Consequentemente, as demandas das populações indígenas por direitos básicos,

como alimentação, habitação, saúde, trabalho e acesso à terra, jamais cessaram, a

despeito da permanente repressão a que foram submetidas ao longo do século XX.


O novo tempo zapatista


As demandas desses povos se atualizaram com a irrupção do EZLN, mas nunca perderam a essência de garantia de direitos mínimos às populações indígenas que habitam em Chiapas e no sul do México.

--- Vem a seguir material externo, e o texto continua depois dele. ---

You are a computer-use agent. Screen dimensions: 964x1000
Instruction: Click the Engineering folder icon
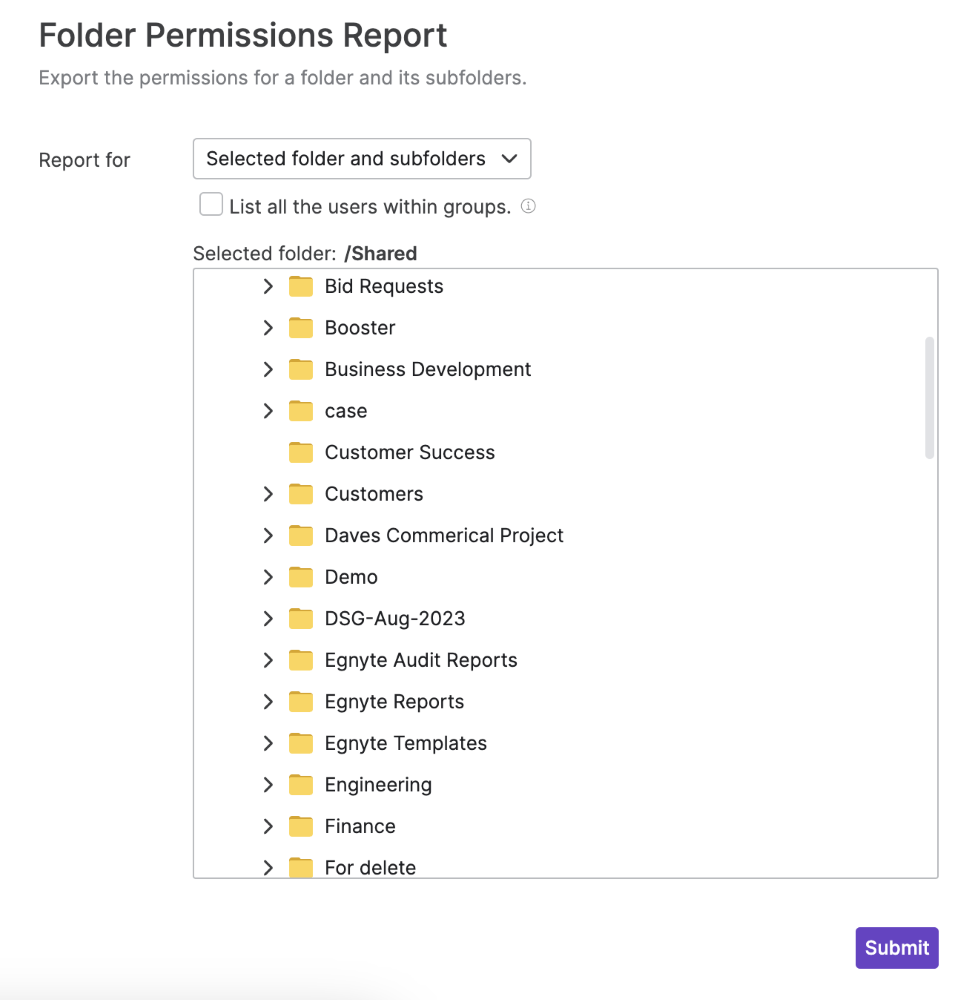pyautogui.click(x=301, y=785)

Em última instância, a retomada dos preceitos defendidos por Emiliano Zapata é parte essencial desta luta, daí surgindo a nomenclatura adotada pelos militantes.


No contexto atual em que se insere o recente manifesto difundido pelos zapatistas, percebe-se que a luta ainda possui evidente razão de ser. Não apenas as demandas contrárias ao desmantelamento de políticas públicas voltadas ao desenvolvimento nos territórios ocupados por descendentes das populações autóctones continuam extremamente relevantes, considerando-se os efeitos devastadores da pandemia de COVID-19 na América Latina, como também o quadro político existente no território mexicano indica a necessidade permanente de luta e reafirmação dos direitos destes povos.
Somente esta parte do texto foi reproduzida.